• _Extracted data_:
[Start of Attachment]

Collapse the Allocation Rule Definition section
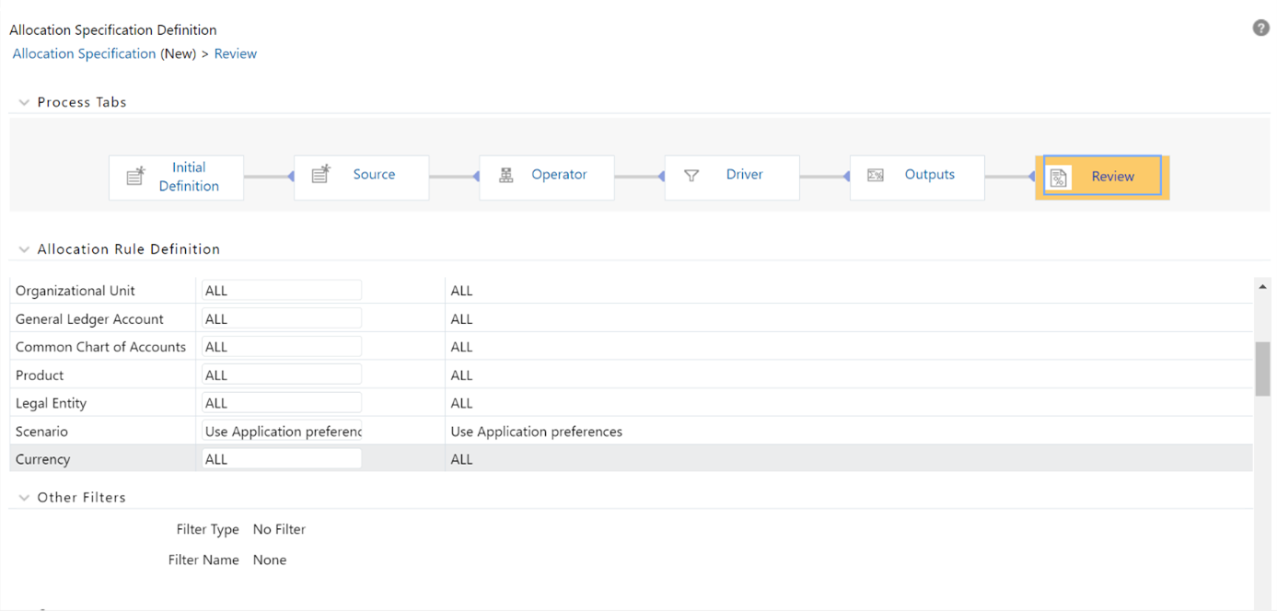 pyautogui.click(x=23, y=248)
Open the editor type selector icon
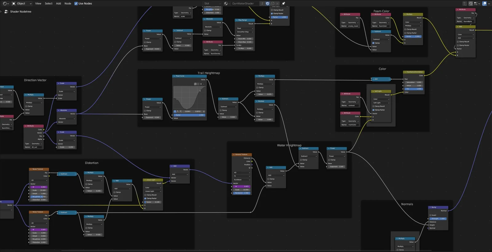 (x=6, y=3)
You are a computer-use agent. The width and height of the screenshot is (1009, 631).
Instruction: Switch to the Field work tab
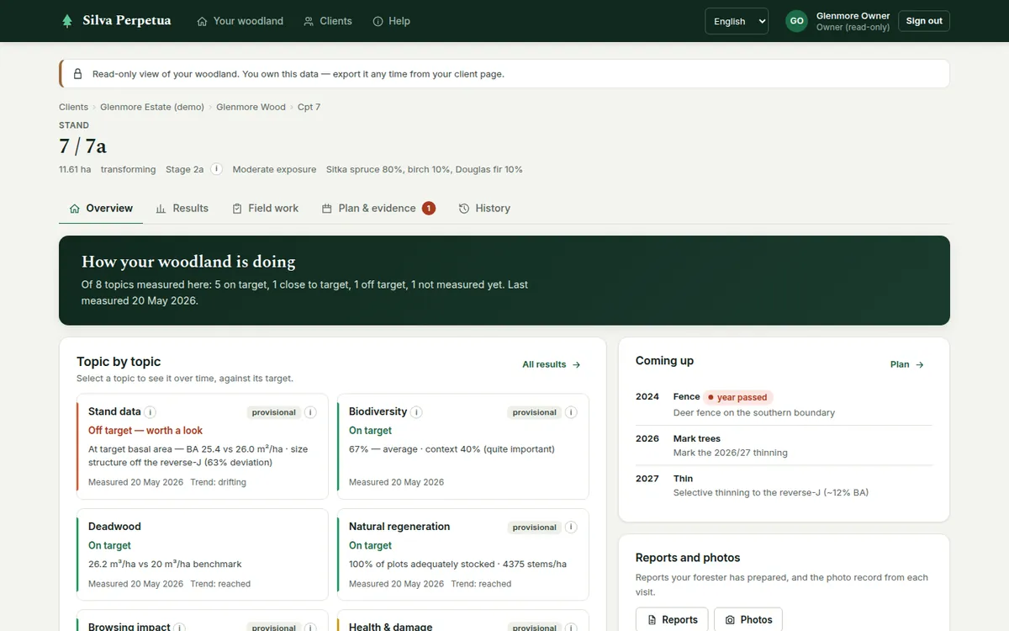tap(265, 208)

[End of Attachment]

• _Work request_: Word for word, give the entries above again, with no images included.

• _Exercise response_:
Collapse the Allocation Rule Definition section
 pyautogui.click(x=23, y=248)
Open the editor type selector icon
 (x=6, y=3)
You are a computer-use agent. The width and height of the screenshot is (1009, 631).
Instruction: Switch to the Field work tab
tap(265, 208)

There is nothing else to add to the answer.